Here are examples showing the comparison I mean. Assume that "molecule_data" is a data.frame with at least one field (name) and that name_list is a vector of molecule names that I'm interested in.

Here is an example of using subset's "select" restriction mechanism
mol_names <-
   unique( subset(molecule_data, name %in% name_list, select="name") )
here is an example of restricting to a single column post subsetting:
mol_names <-
   unique( subset(molecule_data, name %in% name_list)$name )

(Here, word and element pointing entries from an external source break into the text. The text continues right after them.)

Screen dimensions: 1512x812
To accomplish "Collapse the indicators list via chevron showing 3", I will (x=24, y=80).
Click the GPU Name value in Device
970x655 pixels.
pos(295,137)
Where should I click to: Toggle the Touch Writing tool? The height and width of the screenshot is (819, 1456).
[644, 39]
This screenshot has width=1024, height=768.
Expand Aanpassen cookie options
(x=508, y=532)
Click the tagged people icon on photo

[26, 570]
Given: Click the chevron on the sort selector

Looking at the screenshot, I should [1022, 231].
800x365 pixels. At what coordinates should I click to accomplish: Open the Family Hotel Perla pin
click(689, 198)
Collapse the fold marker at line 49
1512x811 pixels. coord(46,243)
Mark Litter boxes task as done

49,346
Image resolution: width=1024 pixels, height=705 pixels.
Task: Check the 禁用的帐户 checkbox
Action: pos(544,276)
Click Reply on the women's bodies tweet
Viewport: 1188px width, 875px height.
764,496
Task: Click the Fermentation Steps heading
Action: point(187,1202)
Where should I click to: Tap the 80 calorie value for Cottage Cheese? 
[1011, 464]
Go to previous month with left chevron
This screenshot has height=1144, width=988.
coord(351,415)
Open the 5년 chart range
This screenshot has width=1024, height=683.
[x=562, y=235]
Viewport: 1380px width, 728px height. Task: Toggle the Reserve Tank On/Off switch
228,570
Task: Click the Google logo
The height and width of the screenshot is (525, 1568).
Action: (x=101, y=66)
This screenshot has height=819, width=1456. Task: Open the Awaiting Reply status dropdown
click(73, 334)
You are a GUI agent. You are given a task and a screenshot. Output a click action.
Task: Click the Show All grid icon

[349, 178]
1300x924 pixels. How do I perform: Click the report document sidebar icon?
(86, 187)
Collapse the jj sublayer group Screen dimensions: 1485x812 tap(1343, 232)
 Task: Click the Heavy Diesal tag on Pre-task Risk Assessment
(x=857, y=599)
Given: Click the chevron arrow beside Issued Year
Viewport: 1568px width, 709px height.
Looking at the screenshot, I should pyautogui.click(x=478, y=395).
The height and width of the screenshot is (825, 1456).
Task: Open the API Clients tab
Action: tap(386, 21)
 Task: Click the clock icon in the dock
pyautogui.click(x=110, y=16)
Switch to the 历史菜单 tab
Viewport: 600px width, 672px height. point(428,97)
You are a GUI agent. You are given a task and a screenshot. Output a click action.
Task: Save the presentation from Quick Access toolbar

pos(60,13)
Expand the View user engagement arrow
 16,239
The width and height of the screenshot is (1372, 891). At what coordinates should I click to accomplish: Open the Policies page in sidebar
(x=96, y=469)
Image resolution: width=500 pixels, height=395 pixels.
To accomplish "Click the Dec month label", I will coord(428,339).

I found out that, for my data, using subset's select option was ~50x faster.

system.time(
   mol_names <-
      unique(subset(molecule_data, name %in% name_list, name)))

 user  system elapsed
0.001  0.000  0.001

system.time(
   mol_names <- 
      unique(subset(molecule_data, name %in% name_list)$name)

 user  system elapsed
0.055  0.000  0.056
These timings are unreliable given how small they are (esp the first one), so lets run the operation a hundred times to get a better  estimate:
system.time(
   for(i in 1:100){
     mol_names <- unique(subset(molecule_data, name %in% name_list, name))
   }
)

 user  system elapsed
0.131  0.000  0.135

system.time(
   for(i in 1:100){
      mol_names <- unique(subset(molecule_data, name %in% name_list)$name
   }
)

 user  system elapsed
5.607  0.161  5.802

You can see that the time difference holds up over multiple runs.  Subset's "select" is the clear winner!